In the later Vedic period, agriculture had become an important activity of the people. Changes in the material life naturally resulted in a change in their attitude towards gods and goddesses too. Continuous interactions with the local non-Aryan population also contributed to these changes.
Thus, Vishnu and Rudra which were smaller deities in the Rigveda became extremely important. However, we do not have any reference to different incarnations or avataras of Vishnu, we are so familiar with, in any of the Later Vedic texts.
Another important feature was the increase in the frequency and number of the yajna which generally ended with the sacrifices of a large number of animals. This was probably the result of the growing importance of a class of brahmanas and their efforts to maintain their supremacy in the changing society. These yajnas brought to them a large amount of wealth in form of dana and dakshina.

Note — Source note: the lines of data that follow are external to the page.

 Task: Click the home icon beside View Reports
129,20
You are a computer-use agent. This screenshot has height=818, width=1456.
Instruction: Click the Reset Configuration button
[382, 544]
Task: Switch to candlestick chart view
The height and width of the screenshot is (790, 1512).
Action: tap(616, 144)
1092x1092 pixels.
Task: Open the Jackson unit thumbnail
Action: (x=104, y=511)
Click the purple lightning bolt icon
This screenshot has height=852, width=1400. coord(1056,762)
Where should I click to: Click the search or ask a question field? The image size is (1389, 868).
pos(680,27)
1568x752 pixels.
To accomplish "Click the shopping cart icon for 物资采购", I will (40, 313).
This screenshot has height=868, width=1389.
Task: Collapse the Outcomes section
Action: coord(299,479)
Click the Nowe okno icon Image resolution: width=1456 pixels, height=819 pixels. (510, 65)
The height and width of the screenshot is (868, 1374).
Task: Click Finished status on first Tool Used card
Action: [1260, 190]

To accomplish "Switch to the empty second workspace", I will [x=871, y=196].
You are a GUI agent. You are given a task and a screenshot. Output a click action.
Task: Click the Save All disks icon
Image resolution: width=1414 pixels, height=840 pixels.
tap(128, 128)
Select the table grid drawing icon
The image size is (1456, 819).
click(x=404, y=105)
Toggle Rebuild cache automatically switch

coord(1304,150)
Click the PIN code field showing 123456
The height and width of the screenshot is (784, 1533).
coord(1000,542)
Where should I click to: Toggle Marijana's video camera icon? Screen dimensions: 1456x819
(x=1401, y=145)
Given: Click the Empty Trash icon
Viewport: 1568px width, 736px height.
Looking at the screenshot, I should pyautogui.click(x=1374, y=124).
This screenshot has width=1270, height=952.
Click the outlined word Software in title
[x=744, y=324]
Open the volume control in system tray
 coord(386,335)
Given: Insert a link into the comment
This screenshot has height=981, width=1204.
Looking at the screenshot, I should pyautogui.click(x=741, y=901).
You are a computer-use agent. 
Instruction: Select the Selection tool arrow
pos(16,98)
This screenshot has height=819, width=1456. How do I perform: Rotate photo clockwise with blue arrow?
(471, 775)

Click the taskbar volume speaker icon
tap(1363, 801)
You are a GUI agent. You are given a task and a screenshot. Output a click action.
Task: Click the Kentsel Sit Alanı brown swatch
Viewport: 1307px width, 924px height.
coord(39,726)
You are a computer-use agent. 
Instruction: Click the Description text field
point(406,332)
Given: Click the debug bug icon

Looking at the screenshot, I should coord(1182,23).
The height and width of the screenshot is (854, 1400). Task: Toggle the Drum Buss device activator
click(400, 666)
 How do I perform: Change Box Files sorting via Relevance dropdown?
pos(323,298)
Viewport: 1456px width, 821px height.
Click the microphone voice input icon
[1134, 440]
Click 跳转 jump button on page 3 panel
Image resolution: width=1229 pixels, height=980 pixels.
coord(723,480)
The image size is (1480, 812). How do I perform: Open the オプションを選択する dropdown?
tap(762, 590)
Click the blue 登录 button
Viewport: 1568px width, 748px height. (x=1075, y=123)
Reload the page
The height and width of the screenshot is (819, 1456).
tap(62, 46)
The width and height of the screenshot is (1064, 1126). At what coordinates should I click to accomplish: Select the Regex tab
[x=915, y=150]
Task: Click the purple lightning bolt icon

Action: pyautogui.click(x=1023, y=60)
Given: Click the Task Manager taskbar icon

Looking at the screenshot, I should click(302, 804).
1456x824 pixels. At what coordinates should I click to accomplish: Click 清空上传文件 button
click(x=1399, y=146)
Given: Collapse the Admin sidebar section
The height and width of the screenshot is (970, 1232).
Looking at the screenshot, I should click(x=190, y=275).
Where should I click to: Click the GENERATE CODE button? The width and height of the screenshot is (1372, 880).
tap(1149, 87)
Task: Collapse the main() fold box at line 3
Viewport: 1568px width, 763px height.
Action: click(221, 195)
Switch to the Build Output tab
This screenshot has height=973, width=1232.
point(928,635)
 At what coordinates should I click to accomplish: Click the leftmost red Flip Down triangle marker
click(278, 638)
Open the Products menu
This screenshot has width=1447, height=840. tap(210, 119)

Some of the important yajnas were - ashvamedha, vajapeya, rajasuya, etc. In these yajnas which continued for many days a large part of gifts went to the brahmanas. The purpose of these yajnas was twofold. Firstly, it established the authority of the chiefs over the people, and secondly, it reinforced the territorial aspect of the polity since people from all over the kingdom were invited to these sacrifices.
People began to oppose these sacrifices during the later Vedic period itself. A large number of cattle and other animals which were sacrificed at the end of each yajna must have hampered the growth of economy. Therefore, a path of good conduct and self-sacrifice was recommended for happiness and welfare in the last sections of the Vedas, called the Upanishads.
The Upnishads contain two basic principles of Indian philosophy viz., karma and the transmigration of soul, i.e., rebirth based on past deeds. According to these texts real happiness lies in getting moksha i.e. freedom from this cycle of birth and re-birth.